*TO DO*: When you reach the line with "Given: Click the Colt 1911 item cell" in the listing below, transcribe it and each line after it up to and including the line with "has height=284, width=299.", exactly and with nothing else.

*RECORDS SUPPLIED*:
Start of Block
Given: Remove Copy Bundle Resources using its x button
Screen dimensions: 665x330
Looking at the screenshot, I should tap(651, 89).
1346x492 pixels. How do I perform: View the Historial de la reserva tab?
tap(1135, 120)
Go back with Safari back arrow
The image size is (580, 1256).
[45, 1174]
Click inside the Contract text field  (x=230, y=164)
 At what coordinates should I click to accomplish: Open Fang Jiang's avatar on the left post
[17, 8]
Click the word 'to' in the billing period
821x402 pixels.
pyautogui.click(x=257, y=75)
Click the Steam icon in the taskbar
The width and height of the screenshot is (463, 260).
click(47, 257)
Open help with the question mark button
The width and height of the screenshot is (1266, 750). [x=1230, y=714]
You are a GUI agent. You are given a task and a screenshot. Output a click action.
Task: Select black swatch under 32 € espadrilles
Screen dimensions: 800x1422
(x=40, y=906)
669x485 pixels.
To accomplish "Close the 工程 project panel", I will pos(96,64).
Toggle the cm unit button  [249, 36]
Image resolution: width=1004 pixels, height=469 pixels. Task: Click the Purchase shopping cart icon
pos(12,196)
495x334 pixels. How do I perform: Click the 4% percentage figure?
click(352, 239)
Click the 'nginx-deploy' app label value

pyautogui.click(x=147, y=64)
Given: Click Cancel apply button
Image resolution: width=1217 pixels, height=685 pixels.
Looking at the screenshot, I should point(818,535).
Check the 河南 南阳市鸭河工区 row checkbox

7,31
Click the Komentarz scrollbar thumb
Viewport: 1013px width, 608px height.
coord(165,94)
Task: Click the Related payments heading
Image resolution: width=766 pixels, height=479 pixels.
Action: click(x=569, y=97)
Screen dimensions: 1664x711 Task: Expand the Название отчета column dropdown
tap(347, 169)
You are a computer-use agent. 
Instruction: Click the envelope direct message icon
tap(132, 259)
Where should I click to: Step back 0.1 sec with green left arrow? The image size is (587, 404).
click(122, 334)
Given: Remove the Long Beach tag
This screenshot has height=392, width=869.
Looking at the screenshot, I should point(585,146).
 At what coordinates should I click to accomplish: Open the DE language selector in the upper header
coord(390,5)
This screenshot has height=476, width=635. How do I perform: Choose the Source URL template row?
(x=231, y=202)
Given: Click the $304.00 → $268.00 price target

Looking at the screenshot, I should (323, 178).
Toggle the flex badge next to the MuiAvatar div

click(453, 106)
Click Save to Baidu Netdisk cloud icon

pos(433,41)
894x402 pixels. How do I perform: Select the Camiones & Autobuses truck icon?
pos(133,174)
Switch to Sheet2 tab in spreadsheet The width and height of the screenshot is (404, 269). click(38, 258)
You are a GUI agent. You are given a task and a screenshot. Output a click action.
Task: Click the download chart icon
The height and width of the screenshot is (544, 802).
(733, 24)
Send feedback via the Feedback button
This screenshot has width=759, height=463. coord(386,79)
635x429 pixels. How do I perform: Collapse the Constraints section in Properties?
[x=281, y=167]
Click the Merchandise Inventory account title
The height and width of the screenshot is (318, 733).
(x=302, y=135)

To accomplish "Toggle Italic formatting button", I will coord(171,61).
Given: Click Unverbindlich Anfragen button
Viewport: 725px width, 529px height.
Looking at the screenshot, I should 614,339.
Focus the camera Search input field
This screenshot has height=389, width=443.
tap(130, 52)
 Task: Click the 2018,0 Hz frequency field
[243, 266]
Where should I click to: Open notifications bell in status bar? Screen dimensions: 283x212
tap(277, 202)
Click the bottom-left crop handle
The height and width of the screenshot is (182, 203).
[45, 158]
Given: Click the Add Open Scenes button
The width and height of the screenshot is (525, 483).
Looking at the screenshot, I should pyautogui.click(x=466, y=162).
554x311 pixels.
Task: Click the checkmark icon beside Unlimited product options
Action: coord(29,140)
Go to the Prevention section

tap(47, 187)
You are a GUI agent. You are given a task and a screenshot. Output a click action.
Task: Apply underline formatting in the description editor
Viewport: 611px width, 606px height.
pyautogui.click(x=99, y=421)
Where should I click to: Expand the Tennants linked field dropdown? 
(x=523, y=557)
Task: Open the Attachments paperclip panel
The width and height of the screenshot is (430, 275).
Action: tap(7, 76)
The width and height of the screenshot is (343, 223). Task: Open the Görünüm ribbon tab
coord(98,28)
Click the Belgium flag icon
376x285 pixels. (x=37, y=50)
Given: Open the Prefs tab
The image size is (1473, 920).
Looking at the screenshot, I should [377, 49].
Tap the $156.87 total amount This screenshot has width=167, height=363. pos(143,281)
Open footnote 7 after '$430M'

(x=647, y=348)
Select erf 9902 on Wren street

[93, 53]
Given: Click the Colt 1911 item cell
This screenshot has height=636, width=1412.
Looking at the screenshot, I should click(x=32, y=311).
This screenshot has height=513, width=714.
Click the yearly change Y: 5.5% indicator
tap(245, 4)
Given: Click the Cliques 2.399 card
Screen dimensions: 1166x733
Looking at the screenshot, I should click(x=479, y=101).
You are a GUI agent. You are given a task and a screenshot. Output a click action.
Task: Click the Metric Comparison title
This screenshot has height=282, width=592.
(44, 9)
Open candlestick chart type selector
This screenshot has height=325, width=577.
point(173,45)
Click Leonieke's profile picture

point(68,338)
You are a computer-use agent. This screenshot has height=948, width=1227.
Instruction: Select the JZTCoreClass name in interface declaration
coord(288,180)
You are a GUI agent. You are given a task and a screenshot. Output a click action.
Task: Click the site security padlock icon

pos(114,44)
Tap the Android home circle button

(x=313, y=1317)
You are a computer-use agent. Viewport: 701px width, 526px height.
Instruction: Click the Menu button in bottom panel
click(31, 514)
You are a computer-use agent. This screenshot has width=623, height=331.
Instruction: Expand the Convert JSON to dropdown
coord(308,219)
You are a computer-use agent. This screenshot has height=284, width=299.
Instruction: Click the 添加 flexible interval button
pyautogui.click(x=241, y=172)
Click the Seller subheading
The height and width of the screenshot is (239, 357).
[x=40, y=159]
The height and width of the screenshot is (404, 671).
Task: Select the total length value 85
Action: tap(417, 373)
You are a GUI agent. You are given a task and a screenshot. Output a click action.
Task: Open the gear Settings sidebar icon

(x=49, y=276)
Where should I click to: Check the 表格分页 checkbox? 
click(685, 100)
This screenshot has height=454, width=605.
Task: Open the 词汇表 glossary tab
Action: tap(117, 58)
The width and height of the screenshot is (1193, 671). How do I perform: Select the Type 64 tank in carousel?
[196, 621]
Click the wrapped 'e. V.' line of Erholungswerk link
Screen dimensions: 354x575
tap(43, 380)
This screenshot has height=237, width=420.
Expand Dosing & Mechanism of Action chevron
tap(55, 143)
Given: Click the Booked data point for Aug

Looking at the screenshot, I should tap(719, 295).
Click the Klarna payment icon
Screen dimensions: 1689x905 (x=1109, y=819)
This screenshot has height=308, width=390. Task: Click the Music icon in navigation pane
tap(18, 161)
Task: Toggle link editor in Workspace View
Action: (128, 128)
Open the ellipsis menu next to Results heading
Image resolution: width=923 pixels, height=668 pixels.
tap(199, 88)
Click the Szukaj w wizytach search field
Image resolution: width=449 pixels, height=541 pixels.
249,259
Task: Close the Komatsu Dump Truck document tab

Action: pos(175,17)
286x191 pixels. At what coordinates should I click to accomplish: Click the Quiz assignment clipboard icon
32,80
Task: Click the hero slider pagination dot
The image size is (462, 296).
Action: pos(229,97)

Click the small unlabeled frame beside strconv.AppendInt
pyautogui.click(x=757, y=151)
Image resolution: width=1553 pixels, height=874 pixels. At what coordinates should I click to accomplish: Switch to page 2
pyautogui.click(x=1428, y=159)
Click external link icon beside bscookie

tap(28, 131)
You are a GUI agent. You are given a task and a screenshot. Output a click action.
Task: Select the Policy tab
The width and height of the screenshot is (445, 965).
End of Block
*WRITTEN REPLY*:
Given: Click the Colt 1911 item cell
This screenshot has height=636, width=1412.
Looking at the screenshot, I should click(x=32, y=311).
This screenshot has height=513, width=714.
Click the yearly change Y: 5.5% indicator
tap(245, 4)
Given: Click the Cliques 2.399 card
Screen dimensions: 1166x733
Looking at the screenshot, I should click(x=479, y=101).
You are a GUI agent. You are given a task and a screenshot. Output a click action.
Task: Click the Metric Comparison title
This screenshot has height=282, width=592.
(44, 9)
Open candlestick chart type selector
This screenshot has height=325, width=577.
point(173,45)
Click Leonieke's profile picture

point(68,338)
You are a computer-use agent. This screenshot has height=948, width=1227.
Instruction: Select the JZTCoreClass name in interface declaration
coord(288,180)
You are a GUI agent. You are given a task and a screenshot. Output a click action.
Task: Click the site security padlock icon

pos(114,44)
Tap the Android home circle button

(x=313, y=1317)
You are a computer-use agent. Viewport: 701px width, 526px height.
Instruction: Click the Menu button in bottom panel
click(31, 514)
You are a computer-use agent. This screenshot has width=623, height=331.
Instruction: Expand the Convert JSON to dropdown
coord(308,219)
You are a computer-use agent. This screenshot has height=284, width=299.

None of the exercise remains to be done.